Русские ученые и писатели того времени были крайне изолированы. Переписка с западными коллегами была практически невозможна, зарубежные научные журналы и книги недоступны. После того как Надежда Яковлевна благодаря своим книгам стала известной на Западе, она получила возможность связывать приезжающих ученых и литераторов с русскими коллегами, которым доверяла. Это она считала крайне важным, и двигал ею импульс помогать людям, а может быть, и удовольствие хоть немножко, но подрывать удушающую репрессивную систему. Оказавшись частицей этой ее сетки связей, я успела достать и переслать некоторые нужные для друзей в России материалы по дипломатической почте. После возвращения в США, пока я еще была связана со славянским отделом Гарвардского университета, я могла направлять и других американских ученых и аспирантов к Надежде Яковлевне и ее кругу, продолжая эту тонкую нить.
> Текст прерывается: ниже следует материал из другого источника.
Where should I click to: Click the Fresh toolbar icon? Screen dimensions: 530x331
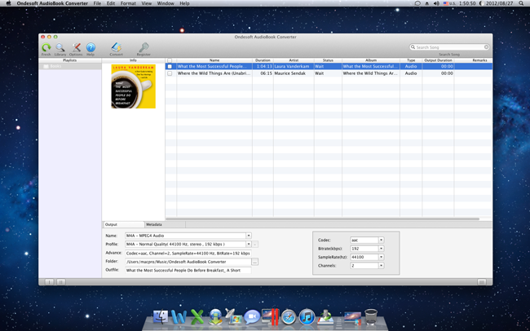(x=46, y=49)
Мои собственные отношения с Надеждой Яковлевной существовали на разных уровнях. Больше всего она любила визиты днем и говорила, что я была как котенок, который неожиданно появился у двери и потребовал блюдце молока (хотя в моем случае это было блюдце чая). Иногда она просила приезжать утром. Только проснувшись, она накидывала шаль на ночную рубашку, наливала себе черный, как чернила, чай и курила страшные русские папиросы.
В один холодный ноябрьский день, когда шел серый мокрый снег, я приехала к ней довольно рано. У нее был ужасный кашель. Длинный телефонный провод тянулся через дверной проем около тридцати сантиметров выше пола. Я предложила ей это починить. Можно было споткнуться и упасть, объяснила я. “Не надо, – сказала она. – Я к нему привыкла. После многих лет я поднимаю ногу, как лошадь. Не упаду”.
“Ну, по крайней мере, – довольно смело сказала я, – с таким страшным кашлем Вы должны бросить курить эти папиросы. Они опасны!”
“Курение – одно из немногих удовольствий, которые у меня остались, и я не желаю продлить свою жизнь хоть на день”, – ответила она. Наверно, у меня было выражение недоумения, потому что она добавила: “Я достигла всего, чего хотела”.
Она глубоко затянулась, чтобы подчеркнуть свои слова, и начала ужасно кашлять. Я смотрела на нее молча. Значение слов было ясно, но мне трудно было их понять. Мы были очень далеки друг от друга в этот момент, не только в судьбах, которые нам были даны, но и на этапе жизни: я в самом начале, а она с полным и ясным осознанием конца.